What you need to do: Please return only the lines from the one holding "Toggle a breakpoint at line 974" through the one holding "This screenshot has height=653, width=1568.", exactly as they appear in the records below, both ends included.

Data:
----------

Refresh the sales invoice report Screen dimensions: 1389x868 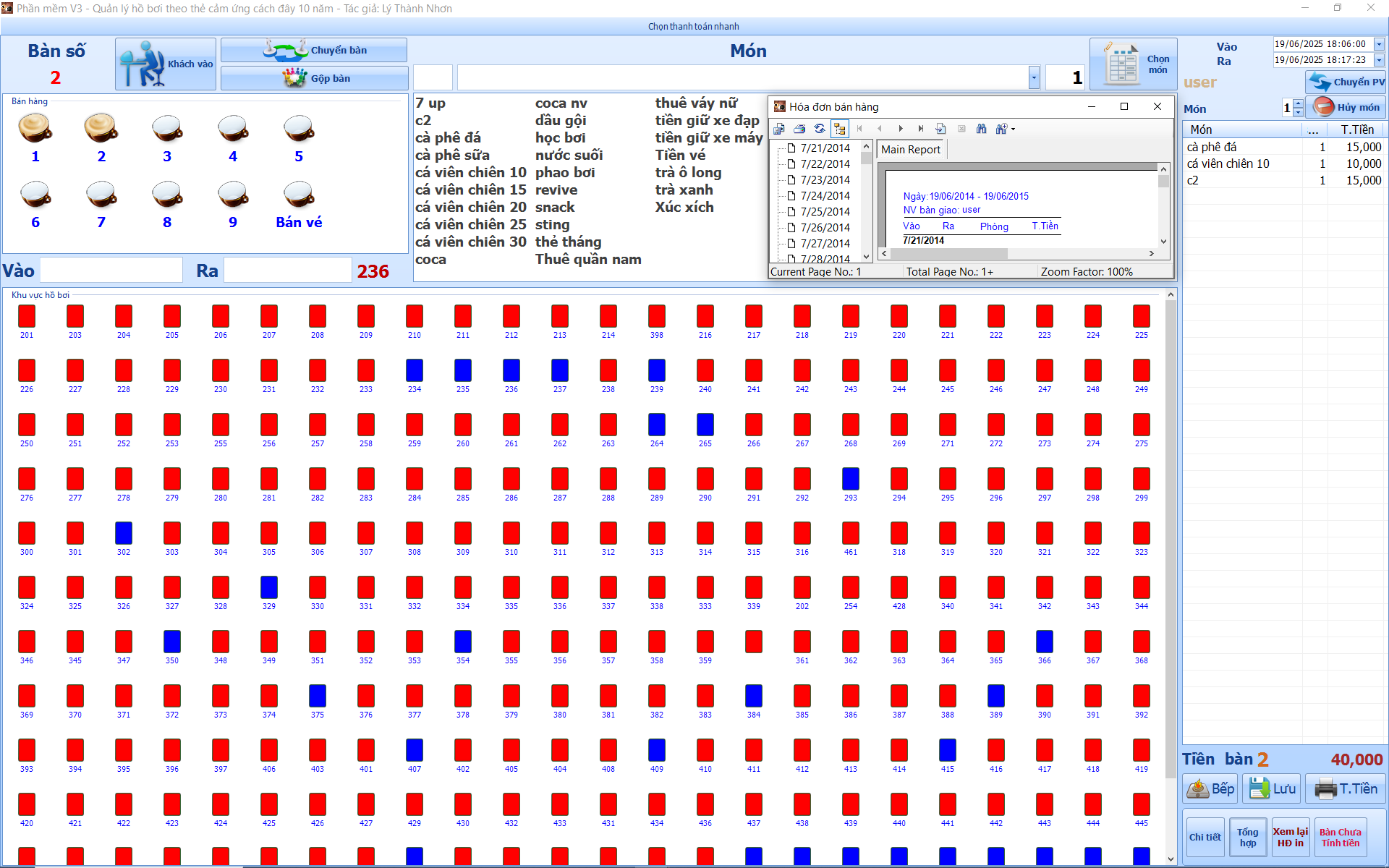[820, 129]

----------

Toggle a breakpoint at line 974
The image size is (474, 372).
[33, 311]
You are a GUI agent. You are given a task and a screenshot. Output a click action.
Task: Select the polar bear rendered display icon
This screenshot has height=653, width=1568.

----------

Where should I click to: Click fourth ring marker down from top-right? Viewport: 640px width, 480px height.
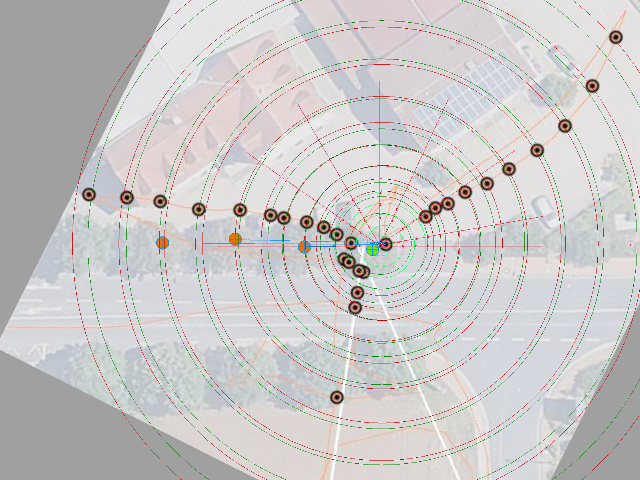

----------

Task response:
Toggle a breakpoint at line 974
The image size is (474, 372).
[33, 311]
You are a GUI agent. You are given a task and a screenshot. Output a click action.
Task: Select the polar bear rendered display icon
This screenshot has height=653, width=1568.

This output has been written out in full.